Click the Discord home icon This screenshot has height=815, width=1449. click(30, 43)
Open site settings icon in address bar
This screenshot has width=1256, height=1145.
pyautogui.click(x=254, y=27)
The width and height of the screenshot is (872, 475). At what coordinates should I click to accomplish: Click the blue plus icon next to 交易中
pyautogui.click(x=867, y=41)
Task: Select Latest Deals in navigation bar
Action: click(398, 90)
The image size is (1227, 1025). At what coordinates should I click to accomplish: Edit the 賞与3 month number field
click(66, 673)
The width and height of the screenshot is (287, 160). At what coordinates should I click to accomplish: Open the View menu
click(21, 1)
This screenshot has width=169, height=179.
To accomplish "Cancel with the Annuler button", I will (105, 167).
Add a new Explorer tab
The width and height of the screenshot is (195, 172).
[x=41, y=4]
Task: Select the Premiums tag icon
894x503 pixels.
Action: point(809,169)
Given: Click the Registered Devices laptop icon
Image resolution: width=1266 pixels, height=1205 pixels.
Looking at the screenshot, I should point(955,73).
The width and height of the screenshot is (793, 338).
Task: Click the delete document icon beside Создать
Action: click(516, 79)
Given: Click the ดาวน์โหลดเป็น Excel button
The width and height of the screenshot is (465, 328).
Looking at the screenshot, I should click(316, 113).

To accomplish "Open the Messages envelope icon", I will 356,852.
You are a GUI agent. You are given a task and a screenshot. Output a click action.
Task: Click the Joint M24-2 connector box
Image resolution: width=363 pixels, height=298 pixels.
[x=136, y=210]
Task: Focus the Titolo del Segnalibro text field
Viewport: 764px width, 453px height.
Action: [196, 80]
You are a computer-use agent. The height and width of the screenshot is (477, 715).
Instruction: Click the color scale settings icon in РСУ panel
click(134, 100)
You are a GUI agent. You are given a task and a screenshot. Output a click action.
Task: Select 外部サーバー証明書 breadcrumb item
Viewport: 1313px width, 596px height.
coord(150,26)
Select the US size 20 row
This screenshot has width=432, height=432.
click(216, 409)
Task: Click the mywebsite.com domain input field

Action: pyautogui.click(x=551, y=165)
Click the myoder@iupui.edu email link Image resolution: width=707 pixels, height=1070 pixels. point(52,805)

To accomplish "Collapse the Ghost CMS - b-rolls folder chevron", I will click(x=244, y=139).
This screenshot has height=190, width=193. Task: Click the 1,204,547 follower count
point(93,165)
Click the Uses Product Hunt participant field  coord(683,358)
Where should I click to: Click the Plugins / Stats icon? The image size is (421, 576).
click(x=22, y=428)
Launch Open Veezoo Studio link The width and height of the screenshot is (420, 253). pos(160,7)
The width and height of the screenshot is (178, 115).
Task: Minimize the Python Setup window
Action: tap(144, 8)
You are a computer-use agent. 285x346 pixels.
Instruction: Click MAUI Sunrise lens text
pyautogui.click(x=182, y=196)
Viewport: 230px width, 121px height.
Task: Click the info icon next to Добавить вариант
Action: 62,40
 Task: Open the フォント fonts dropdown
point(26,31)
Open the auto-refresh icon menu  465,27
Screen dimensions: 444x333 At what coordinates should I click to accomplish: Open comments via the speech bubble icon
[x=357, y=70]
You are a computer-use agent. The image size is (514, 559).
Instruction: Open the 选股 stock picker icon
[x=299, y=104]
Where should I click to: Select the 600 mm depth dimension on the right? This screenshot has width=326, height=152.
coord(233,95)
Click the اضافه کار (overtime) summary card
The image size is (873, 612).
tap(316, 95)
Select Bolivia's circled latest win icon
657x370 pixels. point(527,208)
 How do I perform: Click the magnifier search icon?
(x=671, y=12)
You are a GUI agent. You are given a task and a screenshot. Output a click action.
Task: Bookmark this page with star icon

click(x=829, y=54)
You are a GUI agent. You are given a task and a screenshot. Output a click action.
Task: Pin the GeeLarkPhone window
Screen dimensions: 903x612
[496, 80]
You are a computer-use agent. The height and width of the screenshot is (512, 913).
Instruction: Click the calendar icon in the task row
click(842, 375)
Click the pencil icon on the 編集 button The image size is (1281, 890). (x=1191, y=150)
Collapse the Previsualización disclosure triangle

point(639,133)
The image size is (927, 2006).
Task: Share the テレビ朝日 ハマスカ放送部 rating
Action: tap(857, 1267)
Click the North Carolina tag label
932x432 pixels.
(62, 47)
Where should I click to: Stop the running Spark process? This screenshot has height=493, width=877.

--------------------------------------------------

Stated problem —
Recast the rows above as a Markdown table with two columns, Number and Text. Give each nonblank line its own entry, numbered in order, and leave out blank lines.

The reply —
| Number | Text |
|---|---|
| 1 | Click the Discord home icon This screenshot has height=815, width=1449. click(30, 43) |
| 2 | Open site settings icon in address bar |
| 3 | This screenshot has width=1256, height=1145. |
| 4 | pyautogui.click(x=254, y=27) |
| 5 | The width and height of the screenshot is (872, 475). At what coordinates should I click to accomplish: Click the blue plus icon next to 交易中 |
| 6 | pyautogui.click(x=867, y=41) |
| 7 | Task: Select Latest Deals in navigation bar |
| 8 | Action: click(398, 90) |
| 9 | The image size is (1227, 1025). At what coordinates should I click to accomplish: Edit the 賞与3 month number field |
| 10 | click(66, 673) |
| 11 | The width and height of the screenshot is (287, 160). At what coordinates should I click to accomplish: Open the View menu |
| 12 | click(21, 1) |
| 13 | This screenshot has width=169, height=179. |
| 14 | To accomplish "Cancel with the Annuler button", I will (105, 167). |
| 15 | Add a new Explorer tab |
| 16 | The width and height of the screenshot is (195, 172). |
| 17 | [x=41, y=4] |
| 18 | Task: Select the Premiums tag icon |
| 19 | 894x503 pixels. |
| 20 | Action: point(809,169) |
| 21 | Given: Click the Registered Devices laptop icon |
| 22 | Image resolution: width=1266 pixels, height=1205 pixels. |
| 23 | Looking at the screenshot, I should point(955,73). |
| 24 | The width and height of the screenshot is (793, 338). |
| 25 | Task: Click the delete document icon beside Создать |
| 26 | Action: click(516, 79) |
| 27 | Given: Click the ดาวน์โหลดเป็น Excel button |
| 28 | The width and height of the screenshot is (465, 328). |
| 29 | Looking at the screenshot, I should click(316, 113). |
| 30 | To accomplish "Open the Messages envelope icon", I will 356,852. |
| 31 | You are a GUI agent. You are given a task and a screenshot. Output a click action. |
| 32 | Task: Click the Joint M24-2 connector box |
| 33 | Image resolution: width=363 pixels, height=298 pixels. |
| 34 | [x=136, y=210] |
| 35 | Task: Focus the Titolo del Segnalibro text field |
| 36 | Viewport: 764px width, 453px height. |
| 37 | Action: [196, 80] |
| 38 | You are a computer-use agent. The height and width of the screenshot is (477, 715). |
| 39 | Instruction: Click the color scale settings icon in РСУ panel |
| 40 | click(134, 100) |
| 41 | You are a GUI agent. You are given a task and a screenshot. Output a click action. |
| 42 | Task: Select 外部サーバー証明書 breadcrumb item |
| 43 | Viewport: 1313px width, 596px height. |
| 44 | coord(150,26) |
| 45 | Select the US size 20 row |
| 46 | This screenshot has width=432, height=432. |
| 47 | click(216, 409) |
| 48 | Task: Click the mywebsite.com domain input field |
| 49 | Action: pyautogui.click(x=551, y=165) |
| 50 | Click the myoder@iupui.edu email link Image resolution: width=707 pixels, height=1070 pixels. point(52,805) |
| 51 | To accomplish "Collapse the Ghost CMS - b-rolls folder chevron", I will click(x=244, y=139). |
| 52 | This screenshot has height=190, width=193. Task: Click the 1,204,547 follower count |
| 53 | point(93,165) |
| 54 | Click the Uses Product Hunt participant field  coord(683,358) |
| 55 | Where should I click to: Click the Plugins / Stats icon? The image size is (421, 576). |
| 56 | click(x=22, y=428) |
| 57 | Launch Open Veezoo Studio link The width and height of the screenshot is (420, 253). pos(160,7) |
| 58 | The width and height of the screenshot is (178, 115). |
| 59 | Task: Minimize the Python Setup window |
| 60 | Action: tap(144, 8) |
| 61 | You are a computer-use agent. 285x346 pixels. |
| 62 | Instruction: Click MAUI Sunrise lens text |
| 63 | pyautogui.click(x=182, y=196) |
| 64 | Viewport: 230px width, 121px height. |
| 65 | Task: Click the info icon next to Добавить вариант |
| 66 | Action: 62,40 |
| 67 |  Task: Open the フォント fonts dropdown |
| 68 | point(26,31) |
| 69 | Open the auto-refresh icon menu  465,27 |
| 70 | Screen dimensions: 444x333 At what coordinates should I click to accomplish: Open comments via the speech bubble icon |
| 71 | [x=357, y=70] |
| 72 | You are a computer-use agent. The image size is (514, 559). |
| 73 | Instruction: Open the 选股 stock picker icon |
| 74 | [x=299, y=104] |
| 75 | Where should I click to: Select the 600 mm depth dimension on the right? This screenshot has width=326, height=152. |
| 76 | coord(233,95) |
| 77 | Click the اضافه کار (overtime) summary card |
| 78 | The image size is (873, 612). |
| 79 | tap(316, 95) |
| 80 | Select Bolivia's circled latest win icon |
| 81 | 657x370 pixels. point(527,208) |
| 82 |  How do I perform: Click the magnifier search icon? |
| 83 | (x=671, y=12) |
| 84 | You are a GUI agent. You are given a task and a screenshot. Output a click action. |
| 85 | Task: Bookmark this page with star icon |
| 86 | click(x=829, y=54) |
| 87 | You are a GUI agent. You are given a task and a screenshot. Output a click action. |
| 88 | Task: Pin the GeeLarkPhone window |
| 89 | Screen dimensions: 903x612 |
| 90 | [496, 80] |
| 91 | You are a computer-use agent. The height and width of the screenshot is (512, 913). |
| 92 | Instruction: Click the calendar icon in the task row |
| 93 | click(842, 375) |
| 94 | Click the pencil icon on the 編集 button The image size is (1281, 890). (x=1191, y=150) |
| 95 | Collapse the Previsualización disclosure triangle |
| 96 | point(639,133) |
| 97 | The image size is (927, 2006). |
| 98 | Task: Share the テレビ朝日 ハマスカ放送部 rating |
| 99 | Action: tap(857, 1267) |
| 100 | Click the North Carolina tag label |
| 101 | 932x432 pixels. |
| 102 | (62, 47) |
| 103 | Where should I click to: Stop the running Spark process? This screenshot has height=493, width=877. |